The CEO said the value proposition for these storage systems in data centers is the ability to provide power “behind the meter,” reducing reliance on grid interconnection timelines that can take years and may provide limited capacity. He said Zeo believes its solutions can compete at below $100 per megawatt-hour (MWh) cost for power, and that it expects to provide further updates as projects progress.
In discussing the Utah opportunity, management referred to the project as a “Creekstone” development supporting the Gigasite. The CEO said Creekstone has targeted delivery of an initial 300 MW of gas-fired turbine power in the first half of 2027, to be followed by Zeo’s storage project expected to provide 280 MW of power and storage. He also noted that Creekstone has announced a 15,000-acre lease with the state of Utah and has a roadmap to have its first gigawatt developed and operating in 2027 and 2028.

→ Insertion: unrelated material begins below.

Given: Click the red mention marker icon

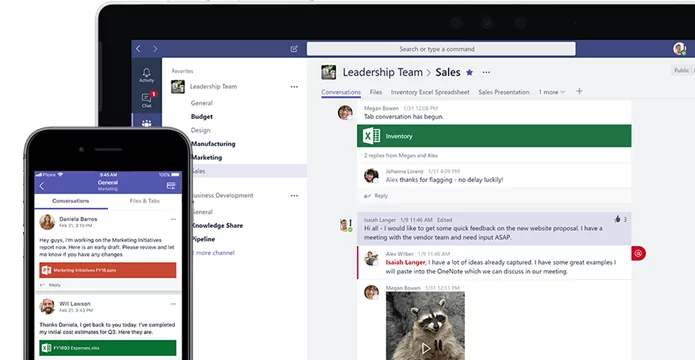Looking at the screenshot, I should coord(638,253).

On financial disclosure timing, Zeo executives said the company had released results through the third quarter of 2025 and that full-year 2025 numbers were expected “out soon.” In brief comments, an executive identified as Cannon said revenue for 2025 was expected to be “about similar” to the prior year until the financials are released.
Management also described Zeo’s seasonality, with weaker activity in the first quarter, ramping sales and recruiting into the second quarter, stronger earnings in the third quarter, and a tail-off in the fourth quarter.
Looking ahead, the CEO pointed to ongoing tailwinds including grid load growth, declining solar costs, and continued interest in energy storage. He also discussed opportunities tied to virtual power plants, where utilities may pay capacity fees for access to distributed batteries. Finally, management said it has completed two acquisitions over the last couple of years and sees continued industry disruption as a potential source of future M&A opportunities, including expansion into roofing through strategic transactions.
About Zeo Energy (NASDAQ:ZEO)
Zeo Energy Corp. provides residential solar energy systems, other energy efficient equipment, and related services in Florida, Texas, Arkansas, and Missouri, the United States. The company is involved in the selling and installing of residential solar energy systems that homeowners use electricity required to power their homes. Its residential solar energy systems comprise solar panels, inverters, and racking systems. It also offers insulation services, such as adding insulation to a home's attic or walls; energy efficiency equipment, including hybrid electric water heaters and swimming pool pumps; battery-based energy storage systems; and roofing services.